Auswirkungen durch Coronavirus Bahnunternehmen passen Regionalverkehr in Niedersachsen an

Von Jakob Patzke | 19.03.2020, 16:21 Uhr

Der Regionalverkehr der Bahn wird in Niedersachsen an die Corona-Situation angepasst. Vor allem für Pendler soll der Bahnverkehr sichergestellt werden.

Nach eigenen Angaben hat die Landesnahverkehrsgesellschaft (LNVG) dazu Rücksprache mit den Bahnunternehmen gehalten. Vor allem Verbindungen im Berufsverkehr sollen sichergestellt werden, damit Pendler zur Arbeit fahren können. Auf Hauptstrecken solle in den kommenden Tagen mindestens ein Grundangebot im Stundentakt gefahren werden. Über die Veränderungen im Detail würden die einzelnen Bahnunternehmen entscheiden und informieren.

„"In den Zügen ist es sichtbar leerer geworden. Die Unternehmen können selbst am besten beurteilen, welche Veränderungen möglichst wenige Fahrgäste betreffen – und wie viel Personal sie zur Verfügung haben."“
Carmen Schwabl, Geschäftsführerin der LNVG

Hintergrund der Maßnahme sei das Coronavirus, das das öffentliche Leben bereits stark eingeschränkt habe. Die Schulen bleiben geschlossen, Unternehmen stellen ihren Betrieb ein, viele Beschäftigte arbeiten von zu Hause aus. Das sei auch im Bahnverkehr bemerkbar, sagt Carmen Schwabl, Geschäftsführerin der LNVG. Die Bahnen in Niedersachsen würden deutlich weniger Fahrgäste befördern. Daher können die Bahnunternehmen entscheiden, wie sie ihren Fahrplan strukturieren, so Schwabl, betont allerdings, dass die Gesundheit der Zugfahrer sichergestellt werden muss und Umsteigemöglichkeiten zu anderen Zügen gegeben sein müssen.

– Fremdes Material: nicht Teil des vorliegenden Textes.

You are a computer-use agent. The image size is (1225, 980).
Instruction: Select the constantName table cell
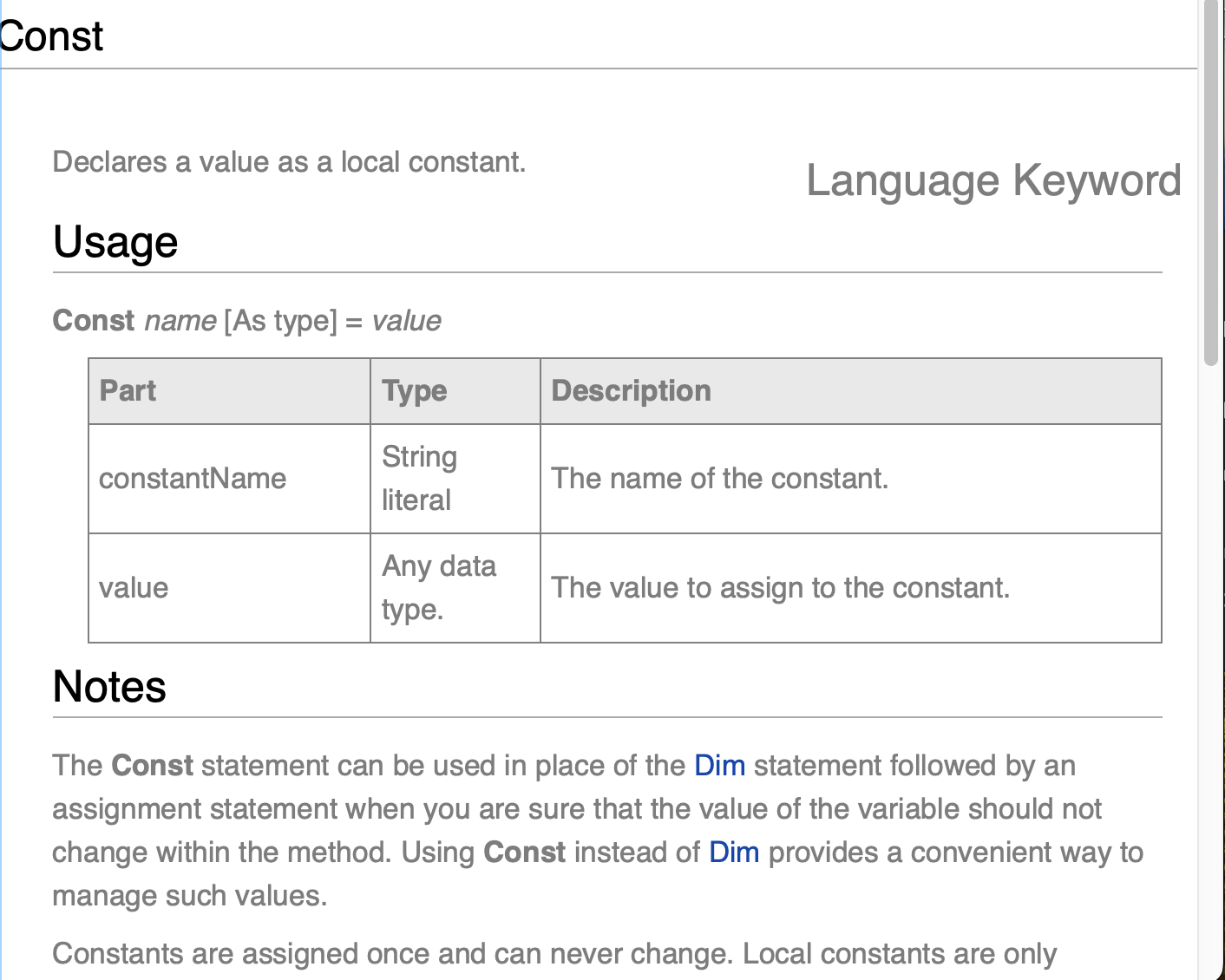point(229,479)
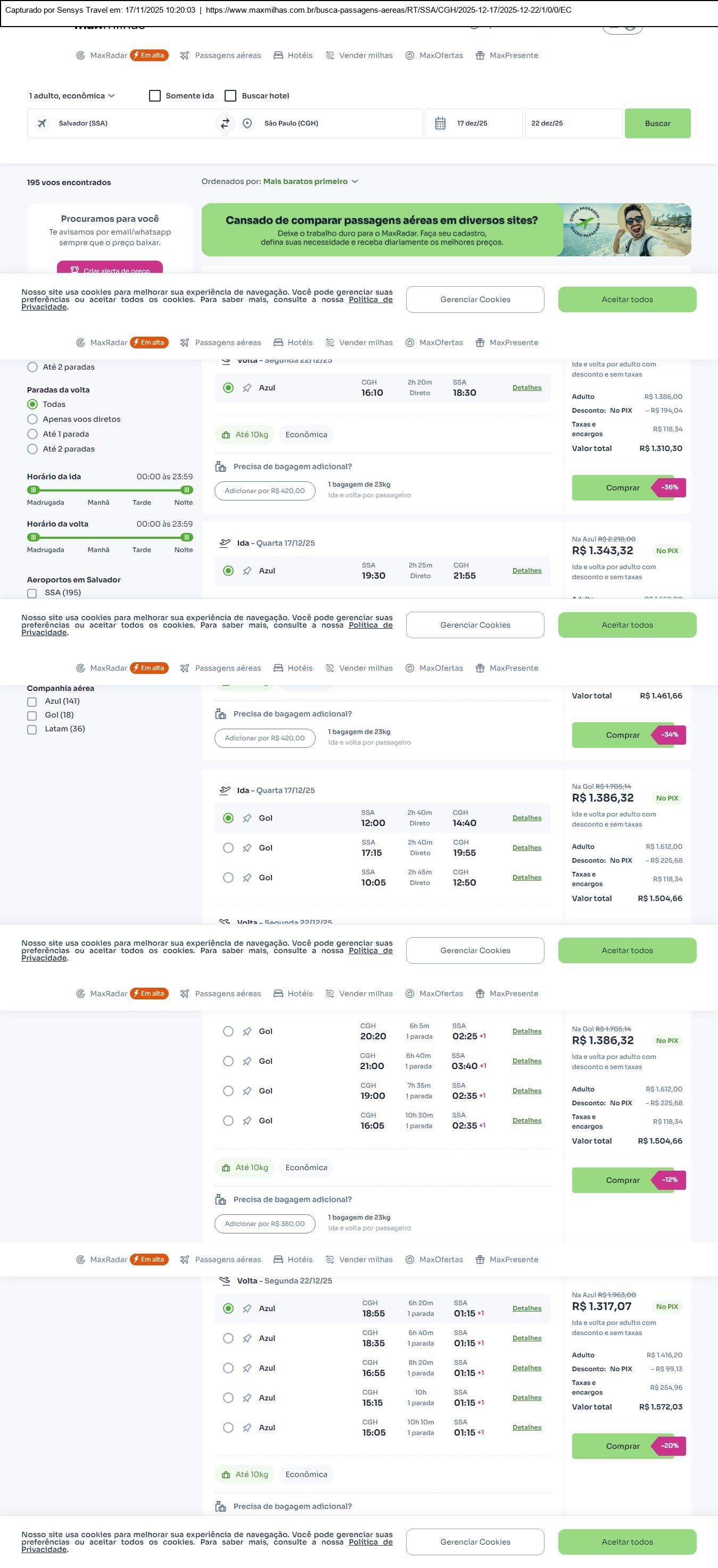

„"Wir erwarten, dass im Berufsverkehr ausreichend Züge fahren. Es muss dort genügend Plätze geben, damit Fahrgäste Abstand voneinander halten können."“
Carmen Schwabl, Geschäftsführerin der LNVG

Auf den Hauptstrecken soll der Regionalverkehr möglichst täglich von 5 bis 20 Uhr mindestens im Stundentakt gefahren werden. Auf allen übrigen Strecken soll montags bis freitags zwischen 5 und 9 Uhr sowie zwischen 15 und 19 Uhr möglichst ein Stundentakt bestehen. Zu den übrigen Zeiten soll mindestens ein Zweistundentakt angeboten werden. Laut LNVG können die Bahnunternehmen hier auch Busse einsetzen.

30 Prozent weniger Angebot auf den Schienen

Nach Einschätzung der LNVG wird das Streckenangebot mit den Anpassungen um bis zu 30 Prozent verringert. Dadurch bekommen die Bahnunternehmen höhere Flexibilität, so Schwabl. Weniger Lokführer würden benötigt und in den Werkstätten falle weniger Arbeit an. Dies sei in den kommenden Wochen wichtig. "Wir wissen nicht, wie sich die Situation und Krankenstände entwickeln. Wir sehen die Anpassung als wichtigen Schritt, damit langfristig ein verlässliches Grundangebot gefahren werden kann."

Informationen über die Veränderungen werde es zuerst auf den Internetseiten der Bahnunternehmen geben. Die Daten würden später auch auf den Auskunftsportalen im Internet eingepflegt.